Belajar GNU Emacs dari dasar hingga production-grade: pre-requisites skill & setup environment, sejarah latar belakang & mengapa membutuhkannya, filosofi & arsitektur, instalasi & first run, buffer window & frame, navigasi & editing dasar, search & replace (isearch), major & minor modes, help system & self-documentation, Emacs Lisp dasar, init config & use-package, package management (ELPA/MELPA), Org-mode notes & agenda, Org-roam & Zettelkasten, Dired file management, version control dengan Magit, IDE dengan Eglot & tree-sitter, search project dengan ripgrep & project.el, Eshell Shell & Tramp, completion & minibuffer (Vertico/Corfu), editing productivity (Avy expand-region), email IRC & web (Gnus ERC EWW elfeed), security & trust package signing, backup autosave & recovery, daemon & emacsclient, keybindings custom & Evil (Vim), Emacs Lisp lanjutan & macros, performa & tuning (native comp GC), ekosistem & tren modern 2026, hingga roadmap, karir & refleksi akhir, total 30 episode.
Sebelum menyentuh Emacs, kalian perlu menguasai dasar navigasi file & terminal, memahami konsep editor (buffer, cursor, selection), dan siap belajar shortcut. Di episode ini kalian menyiapkan GNU Emacs 30.x dengan dukungan libgccjit, font monospace, dan terminal modern, lalu memverifikasi seluruh environment siap dipakai sepanjang series.

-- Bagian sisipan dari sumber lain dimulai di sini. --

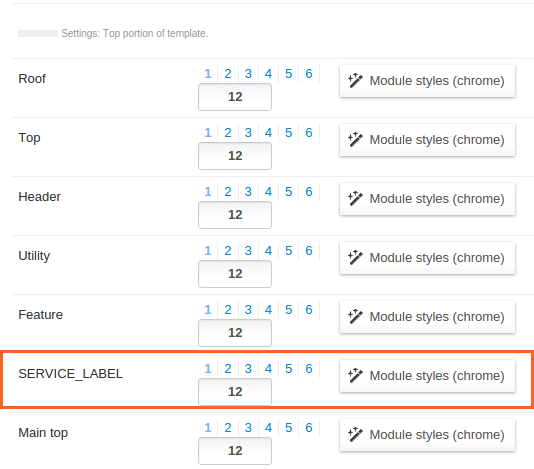The height and width of the screenshot is (469, 534).
Task: Click magic wand icon in SERVICE_LABEL row
Action: point(355,375)
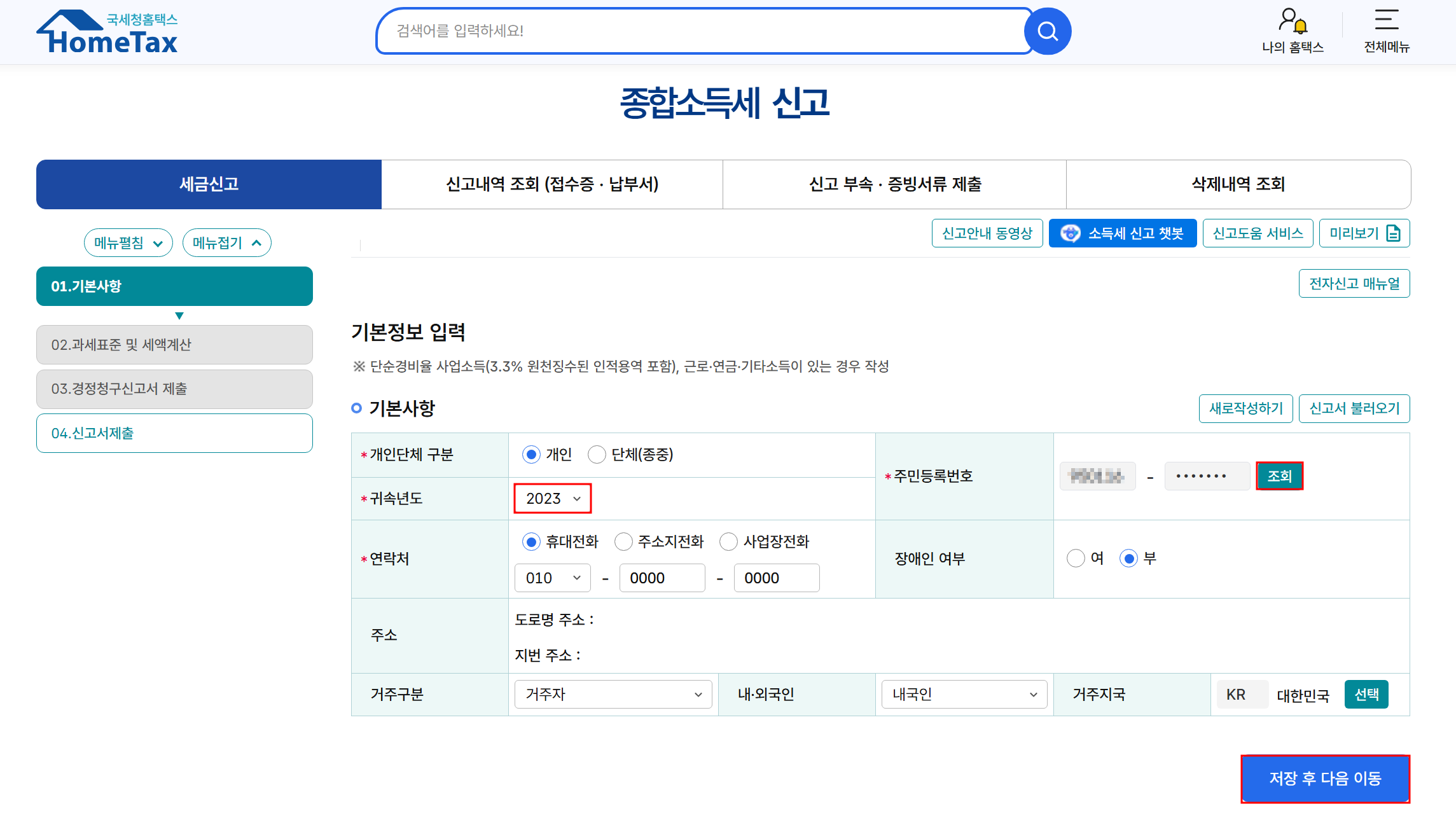
Task: Open the 2023 attribution year dropdown
Action: (553, 499)
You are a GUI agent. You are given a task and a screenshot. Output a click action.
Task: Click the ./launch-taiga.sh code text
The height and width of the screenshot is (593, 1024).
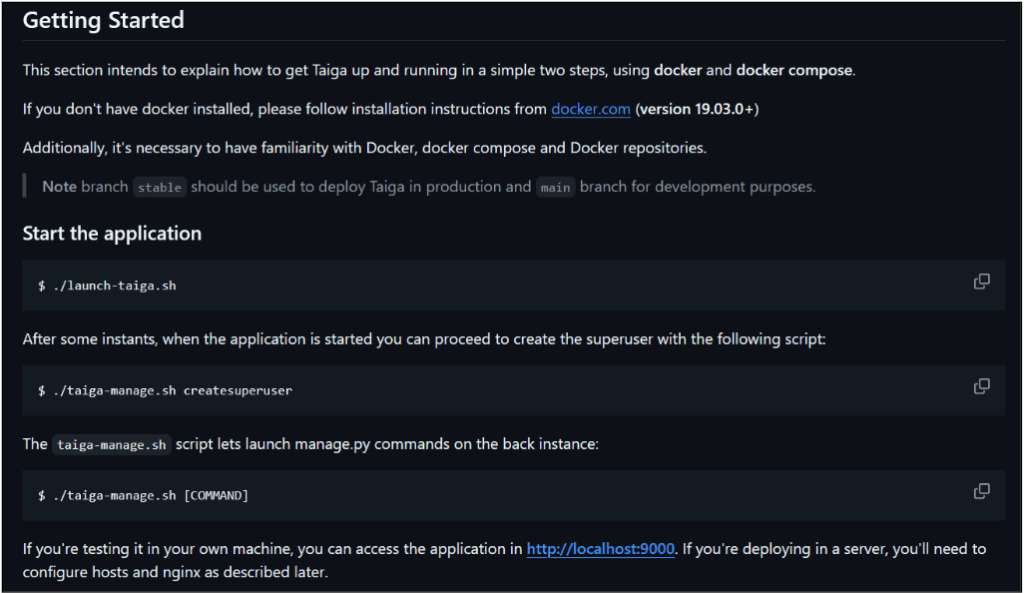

Menelusuri asal-usul Emacs dari makro TECO karya Richard Stallman pada akhir 1970-an hingga menjadi proyek inti GNU (1985), memahami filosofi editor extensible, dan mengapa Emacs 30.x masih jadi pilihan utama developer di 2026 dengan native compilation & tree-sitter built-in.

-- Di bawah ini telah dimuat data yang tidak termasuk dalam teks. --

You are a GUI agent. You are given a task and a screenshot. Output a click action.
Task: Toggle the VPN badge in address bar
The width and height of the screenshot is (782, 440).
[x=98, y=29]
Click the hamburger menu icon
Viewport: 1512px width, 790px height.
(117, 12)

Memahami fondasi konseptual Emacs: "extensible, self-documenting, real-time display editor", arsitektur buffer-window-frame, sistem major & minor mode, hooks & advice sebagai titik kustomisasi, dan ekosistem paket ELPA/MELPA yang membuat Emacs berkembang selama 40 tahun.

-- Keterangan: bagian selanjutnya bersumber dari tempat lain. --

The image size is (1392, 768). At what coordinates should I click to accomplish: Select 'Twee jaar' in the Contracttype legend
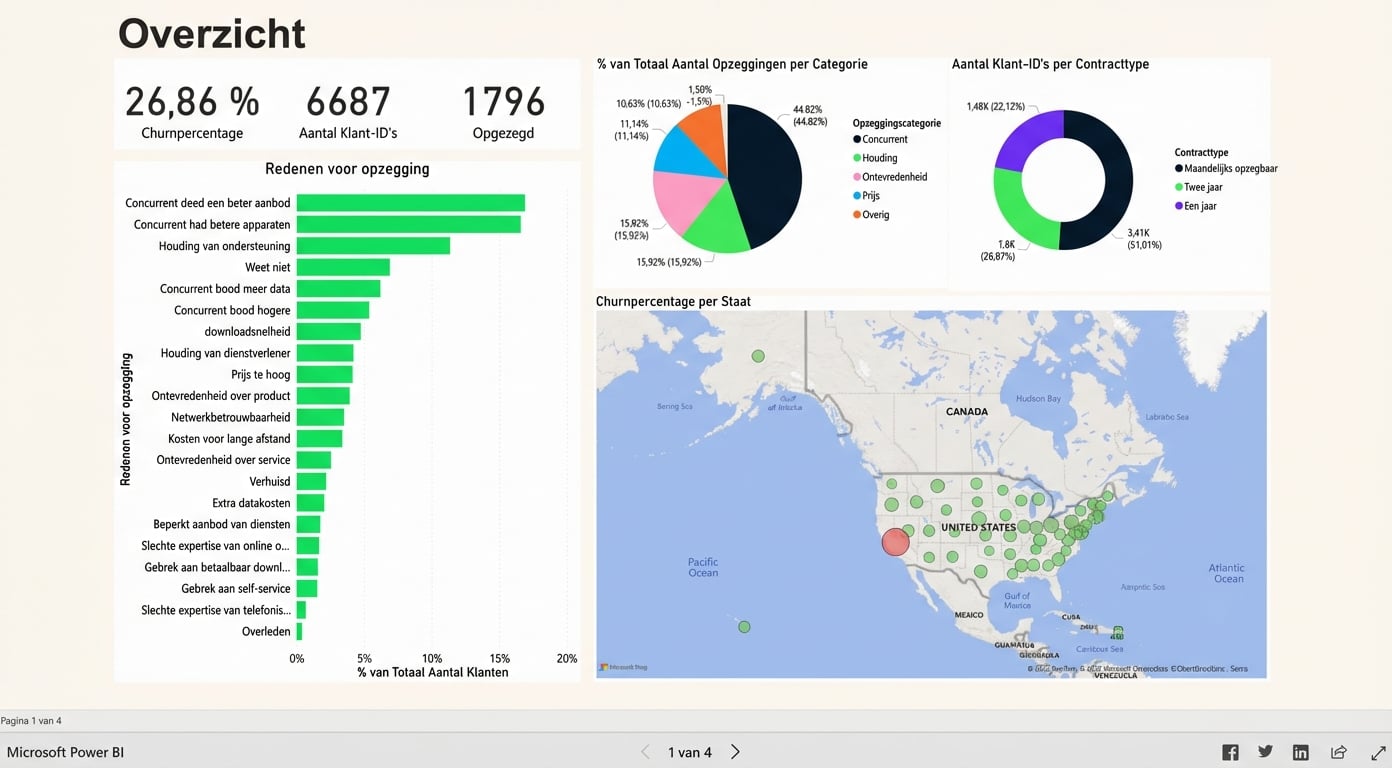1202,187
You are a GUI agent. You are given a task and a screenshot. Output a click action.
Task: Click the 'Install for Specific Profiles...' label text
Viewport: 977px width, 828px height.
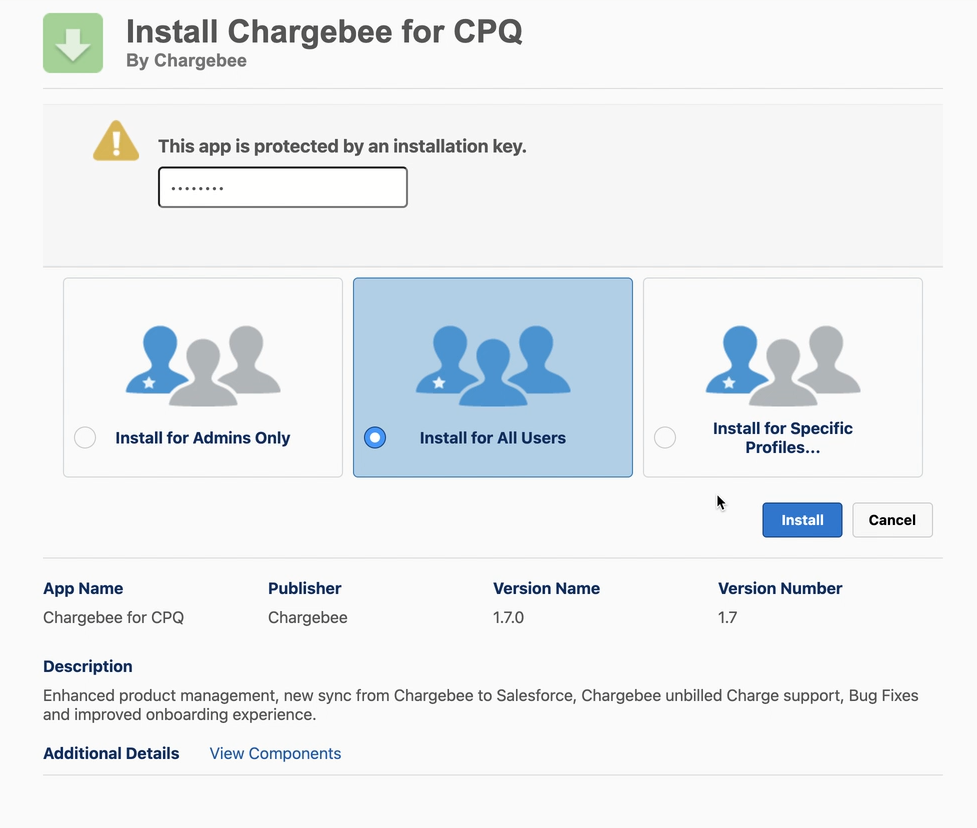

Memastikan GNU Emacs 30.2 terpasang di berbagai platform termasuk build manual dengan libgccjit, menjalankan emacs -Q untuk pertama kali, mengikuti tutorial interaktif C-h t, dan membaca mode line serta pesan minibuffer sebagai peta navigasi harian.

Membedah perbedaan fundamental buffer, window, dan frame di Emacs, belajar membuka file dengan C-x C-f, berpindah buffer dengan C-x b, membelah layar dengan C-x 2/3, menutup window dengan C-x 0, dan membangun workflow multi-buffer yang produktif untuk mengelola banyak file sekaligus.

Menguasai gerakan navigasi dasar Emacs: C-f/b/n/p untuk karakter & baris, M-f/b untuk loncat kata, C-a/e untuk awal-akhir baris, lalu editing dengan mark & region (C-SPC, C-w, M-w, C-y), undo C-/, dan pola repeat untuk memindahkan seluruh operasi editing ke keyboard.

Menguasai incremental search C-s/C-r yang mencari sambil mengetik, search dengan regex, navigasi antar hasil, serta query-replace M-% dan query-replace-regexp untuk refactor kode secara aman dengan konfirmasi per kemunculan sebelum mengubah seluruh file.

Memahami bagaimana Emacs memilih major mode berdasarkan ekstensi file, mengenal prog-mode, text-mode, dan mode berbasis tree-sitter (*-ts-mode), membedakan major vs minor mode, mengidentifikasi mode aktif dengan C-h m, dan mengubah mode secara manual lewat M-x.

Memanfaatkan keunggulan self-documenting Emacs: C-h k untuk menginspeksi keybinding apa pun, C-h f untuk mendalami fungsi, C-h v untuk variabel, C-h b untuk seluruh binding buffer, C-h a untuk apropos, dan M-x describe-package untuk menelusuri paket terpasang tanpa keluar editor.

Membuka bahasa jantung Emacs: mengenal s-expression dan struktur list, menulis fungsi dengan defun dan variabel dengan defvar, mengevaluasi ekspresi dengan C-x C-e, memakai buffer *scratch* sebagai playground, dan menulis fungsi kustom pertama yang langsung dipakai di sesi Emacs.